Vom Hörensagen

„Ich hatte von dir nur vom Hörensagen vernommen, aber nun hat mein Auge dich gesehen“, sagt Hiob über Gott (Hiob 42, 5), nachdem er den Tod seiner Kinder sowie geschäftlichen und gesundheitlichen Ruin durchlebt hatte. In der Zeit danach lernte er Gott anders kennen als vor all dem Elend – unmittelbar, aber nicht weniger geheimnisvoll: Er hatte einen Einblick bekommen von Gottes Macht und Herrlichkeit.

Wir haben uns daran gewöhnt, schlechte Nachrichten zu lesen oder zu hören: in der Zeitung, im Radio, im Internet. Sie schocken uns, wenn überhaupt, meist nur kurz – auch wenn es wirklich schlimme Dinge sind, die in der Welt passieren. Aber es handelt sich fast immer um Geschichten, die mit uns persönlich nichts zu tun haben und uns entsprechend wenig berühren – vom Hörensagen.

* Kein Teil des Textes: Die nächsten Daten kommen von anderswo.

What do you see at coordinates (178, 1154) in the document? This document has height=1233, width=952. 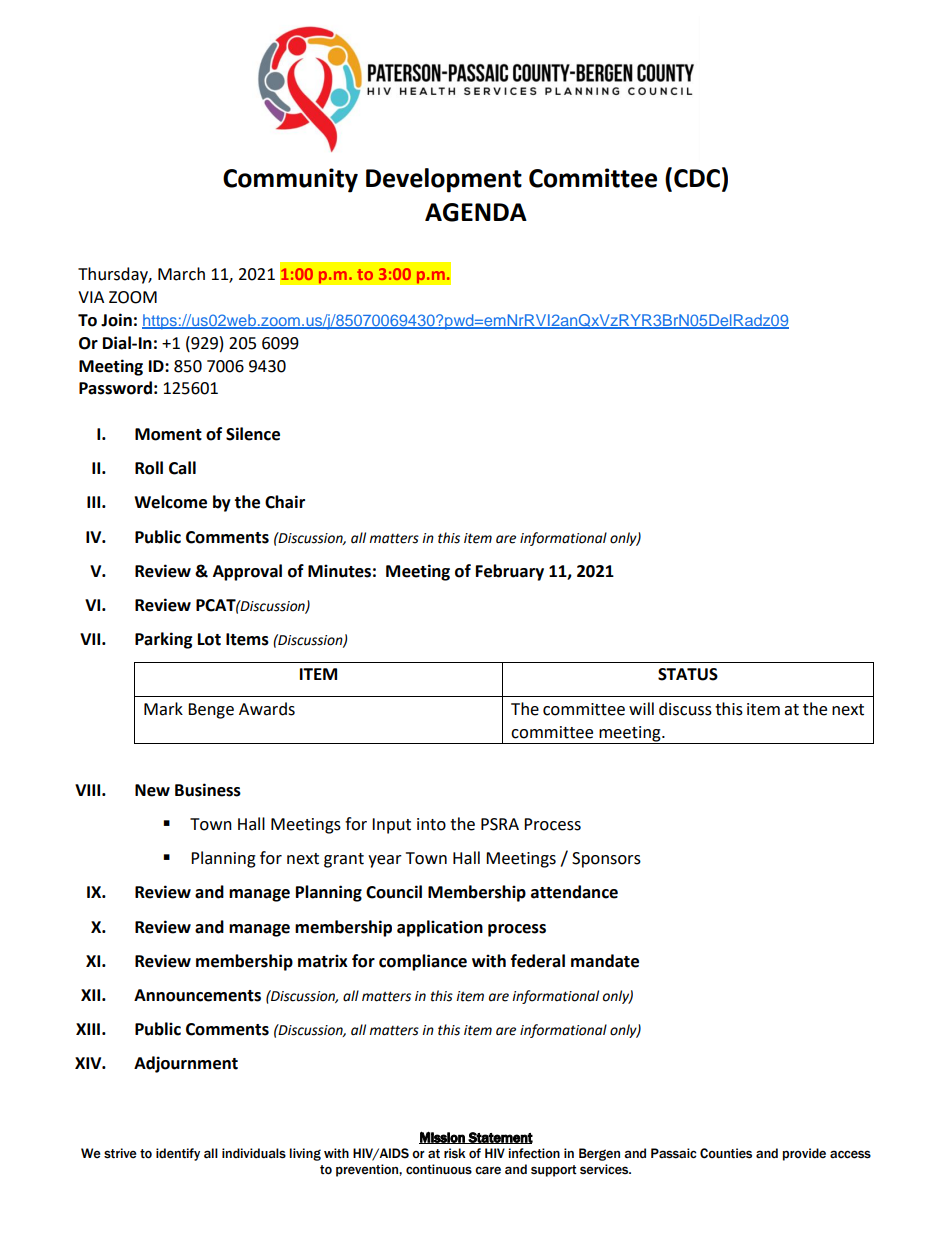 I see `identify` at bounding box center [178, 1154].
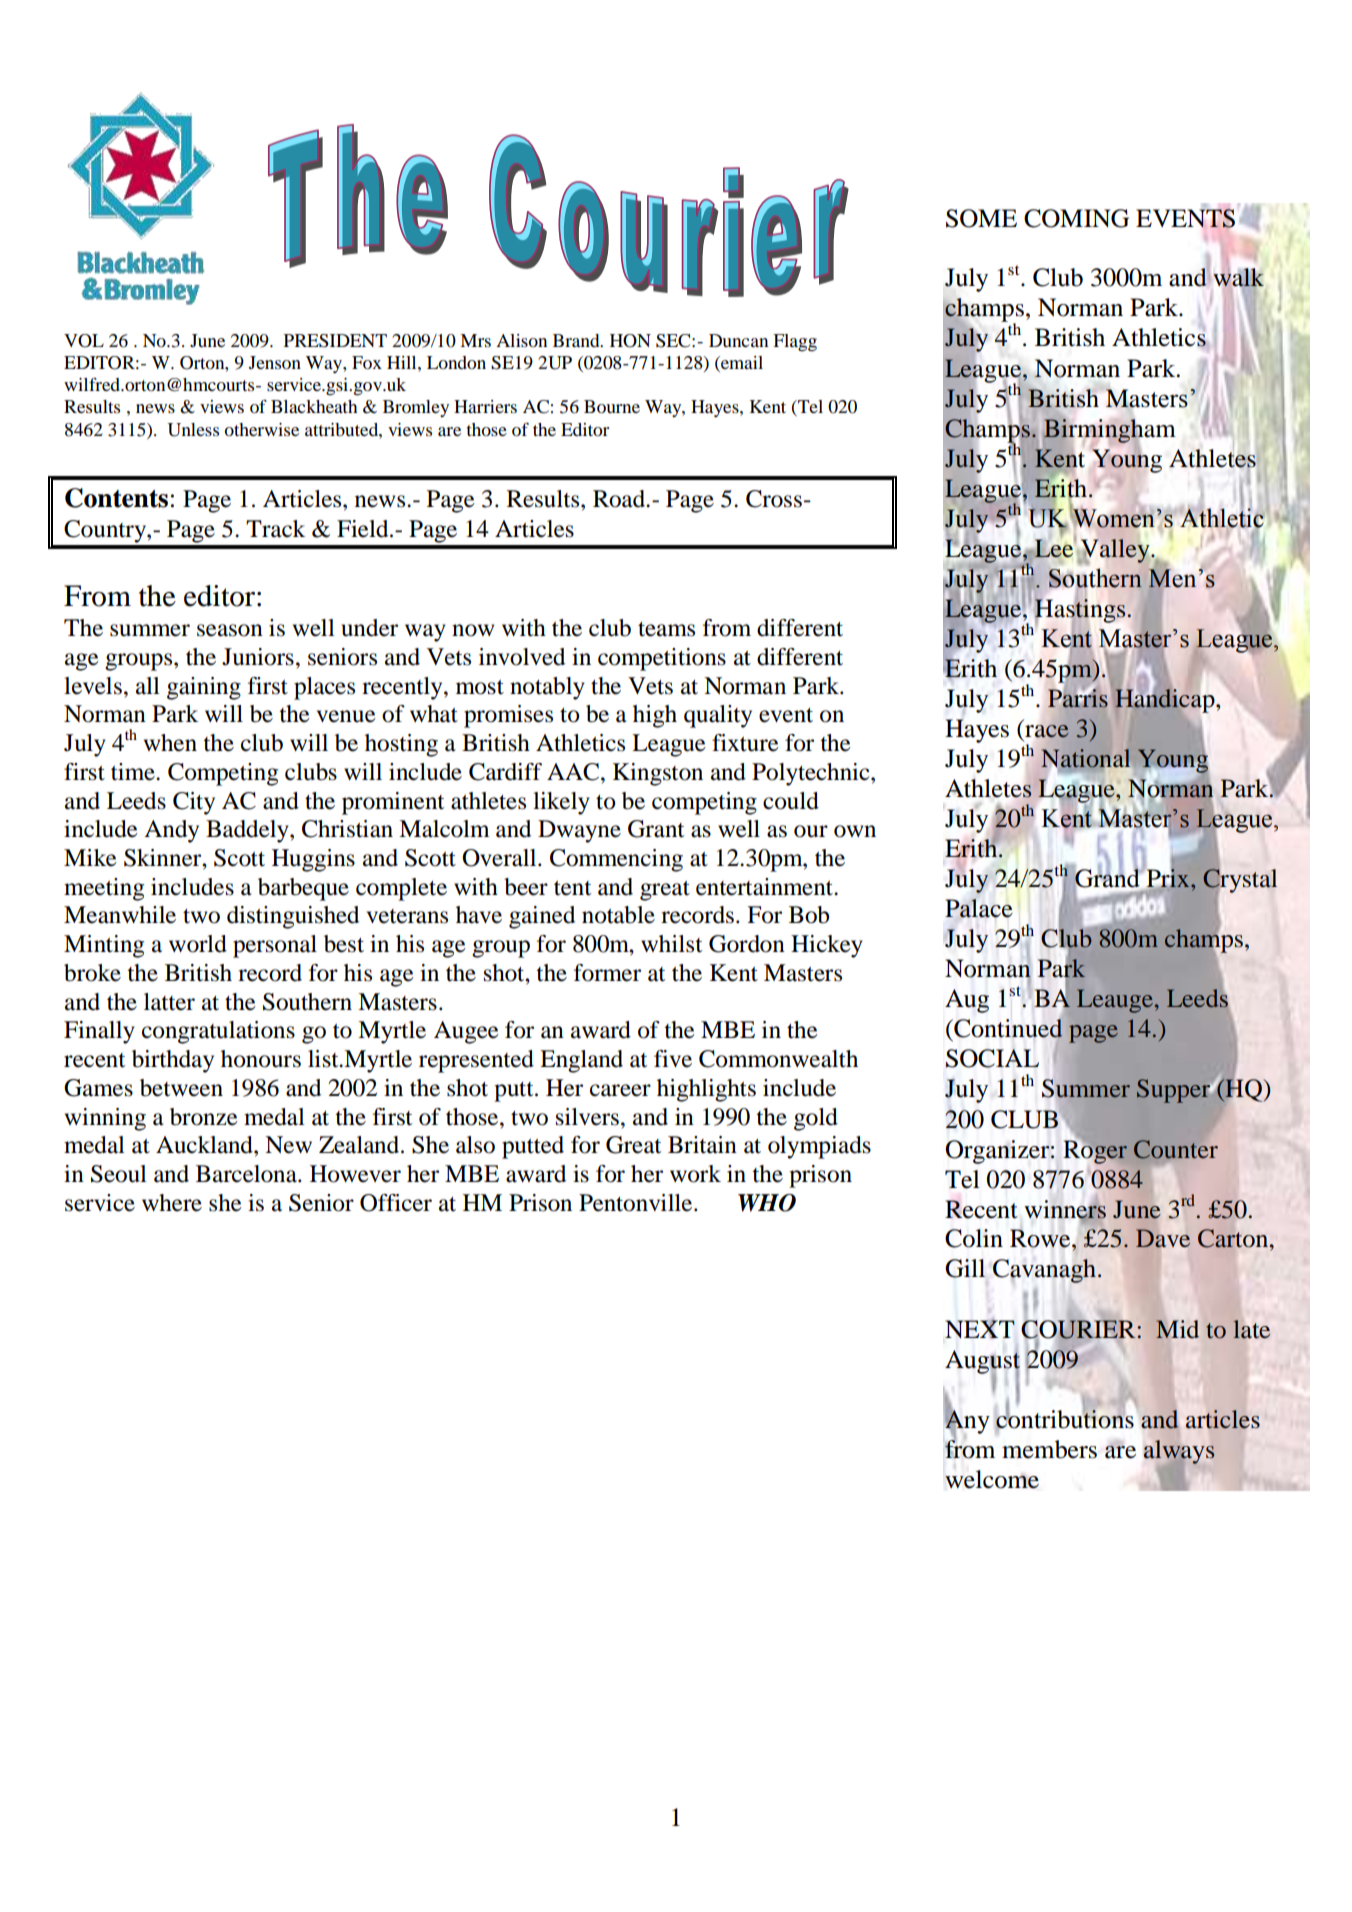  What do you see at coordinates (172, 1203) in the screenshot?
I see `where` at bounding box center [172, 1203].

Schlechte Nachrichten entfalten eine andere Wirkung, wenn Menschen damit konfrontiert sind, die wir persönlich kennen. In den letzten Wochen war das der Fall: sozusagen Mord und Totschlag in unserem Dunstkreis. Wir blicken in die Abgründe einer gefallenen Welt – nicht aus sicherer (rationaler) Distanz, sondern aus der (emotionalen) ersten Reihe. Wir sind nicht die Hauptdarsteller, gehören aber zum Ensemble; `vom Hörensagen´ ist definitiv vorbei.